Like death and taxes, growing backup windows seems to be an inevitable fact of life. To stave off the backup window, IT architects have resorted to a myriad of tactics to stay one step ahead. The most popular tactic in recent years, has been utilizing a disk based backup solution that leverages deduplication for storage efficiency. While these solutions can help improve cost per GB of disk backup, they can also introduce latency and extend backup processes.
Selecting a disk-based backup solution should be more than going with the “default” vendor. The architecture of the disk backup system can directly impact the backup window. Understanding and selecting the right disk backup architecture is critical to designing a backup process that meets the backup window both today but also, more importantly, in the future.
Disk and Tape Conundrum
Many organizations have utilized disk to disk to tape backup solutions (D2D2T) to decrease backup windows and enable fast copies to tape media. Rotational disk drives can handle multiple backup steams from backup applications for rapid backups and can efficiently stream tape drives to allow for fast copies to tape.
The first challenge with D2D2T infrastructure, however, is that as backup data grows, the front-end disk storage repository also has to increase to accommodate this growth. For example, a 10TB environment needs 20TB’s of disk storage to manage one week’s worth of backup data (one full and four daily incremental copies). To store an additional week’s worth of data, this figure must double to 40TB’s, and so on. As a result, most organizations can typically only afford to store between 1-2 weeks worth of backups on disk.
The second challenge is that D2D2T infrastructure is still very tape centric. In order to satisfy data off-siting requirements for DR purposes, data has to be exported to tape nightly and then transported via courier to an alternate location. Replicating uncompressed data over WAN links is simply not an option due to all the bandwidth that would be required to move this information.
Dedupe Driven Delays
The challenges of D2D2T have sent many IT Planners in search of an alternative. Disk based data deduplication provides a solution to these issues since multiple weeks worth of backup data can now be efficiently stored on disk as data is stored in a highly compressed or deduplicated format. From week to week there is about a 2% data change rate. Deduplication only stores or replicates the changed data and therefore is both disk storage and WAN bandwidth efficient.
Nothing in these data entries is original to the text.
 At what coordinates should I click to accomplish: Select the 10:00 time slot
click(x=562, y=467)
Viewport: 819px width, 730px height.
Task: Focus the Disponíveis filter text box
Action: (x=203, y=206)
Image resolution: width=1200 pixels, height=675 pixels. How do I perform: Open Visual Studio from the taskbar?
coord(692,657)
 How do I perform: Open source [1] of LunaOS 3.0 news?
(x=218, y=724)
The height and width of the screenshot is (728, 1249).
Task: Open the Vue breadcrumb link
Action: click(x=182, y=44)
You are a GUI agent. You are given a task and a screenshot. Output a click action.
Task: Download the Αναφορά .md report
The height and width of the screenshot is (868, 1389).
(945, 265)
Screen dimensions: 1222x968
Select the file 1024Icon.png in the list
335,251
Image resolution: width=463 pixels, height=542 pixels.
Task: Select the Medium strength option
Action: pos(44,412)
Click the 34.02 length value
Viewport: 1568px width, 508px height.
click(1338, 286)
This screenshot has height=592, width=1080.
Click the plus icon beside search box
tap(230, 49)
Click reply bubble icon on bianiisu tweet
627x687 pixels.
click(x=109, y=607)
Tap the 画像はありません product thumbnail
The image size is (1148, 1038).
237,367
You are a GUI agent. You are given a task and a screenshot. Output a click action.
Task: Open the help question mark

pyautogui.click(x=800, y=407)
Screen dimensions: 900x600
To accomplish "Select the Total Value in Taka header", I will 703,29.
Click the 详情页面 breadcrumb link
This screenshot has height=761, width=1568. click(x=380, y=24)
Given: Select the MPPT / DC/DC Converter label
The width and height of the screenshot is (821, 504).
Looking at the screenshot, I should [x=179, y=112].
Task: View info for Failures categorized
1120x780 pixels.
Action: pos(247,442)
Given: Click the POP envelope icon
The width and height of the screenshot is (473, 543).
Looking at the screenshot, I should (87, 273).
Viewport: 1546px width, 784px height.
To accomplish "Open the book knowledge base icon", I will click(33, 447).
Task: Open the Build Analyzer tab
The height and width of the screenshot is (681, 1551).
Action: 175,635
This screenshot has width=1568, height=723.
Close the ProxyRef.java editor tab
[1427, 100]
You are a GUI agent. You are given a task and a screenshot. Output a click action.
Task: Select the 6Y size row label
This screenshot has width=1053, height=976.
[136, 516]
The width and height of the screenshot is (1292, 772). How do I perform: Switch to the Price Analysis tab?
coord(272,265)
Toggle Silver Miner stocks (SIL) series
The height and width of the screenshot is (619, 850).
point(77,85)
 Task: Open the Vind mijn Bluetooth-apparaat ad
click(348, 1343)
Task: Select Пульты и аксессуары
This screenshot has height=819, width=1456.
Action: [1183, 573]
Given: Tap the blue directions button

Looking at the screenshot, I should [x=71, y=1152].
Data can be efficiently stored to reduce the amount of disk required and backup data can be efficiently replicated offsite over WAN links, to electronically vault data. This enables many organizations to dramatically reduce their reliance on tape.
It is important to note, however, that most organizations don’t replace tape in its entirety. They still will make tape based copies on a monthly or quarterly basis for an extra layer of protection and for additional data retention. This is also true in the mid-tier to small enterprise data centers. Many of these organizations can’t justify the costs associated with implementing electronic data vaulting; like bandwidth, secondary disk backup appliances and secondary data center infrastructure. For these organizations, tape is still the primary method of moving data off-site and the ability to create a rapid tape copy is critical to the protection process.
While data deduplication provides significant benefits, it can also have some unintended consequences. Data duplication is a computational and memory intensive process and as a result, it is possible for backup and recovery windows to actually increase when data deduplication is performed. In other words, the added latency of deduplicating data in CPU and memory before it is safely landed on disk storage can elongate backup windows. Moreover, as we will discuss in our next article, “How Data Deduplication Impacts Recovery”, deduplication can also add latency to the recovery window and impact application recovery time objectives (RTOs).
Scaled-Up Latency
To compensate for the added latency of deduplication, some disk backup appliances over-provision CPU and memory to increase the speed of deduplication processes. But this only serves to inflate the cost of these offerings and reduce their return on investment (ROI) when compared to comparable disk and tape backup systems. This is especially true in “scale-up” backup appliance disk architectures that require an up-front investment in the maximum CPU and memory resources supported by the array.
In scale-up storage architectures, all the CPU, memory and disk are contained within a single chassis or design frame. In scale-up designs, storage I/O performance is shaped like a bell curve. Performance gradually increases as disk drives are added to the array but then eventually performance plateaus and then decreases as the array approaches maximum disk capacity. More critically, performance does not increase as the data and resulting deduplication load increases and therefore the backup window continues to expand. The only way to then reduce the backup window is to replace the front-end controller with a larger and faster system.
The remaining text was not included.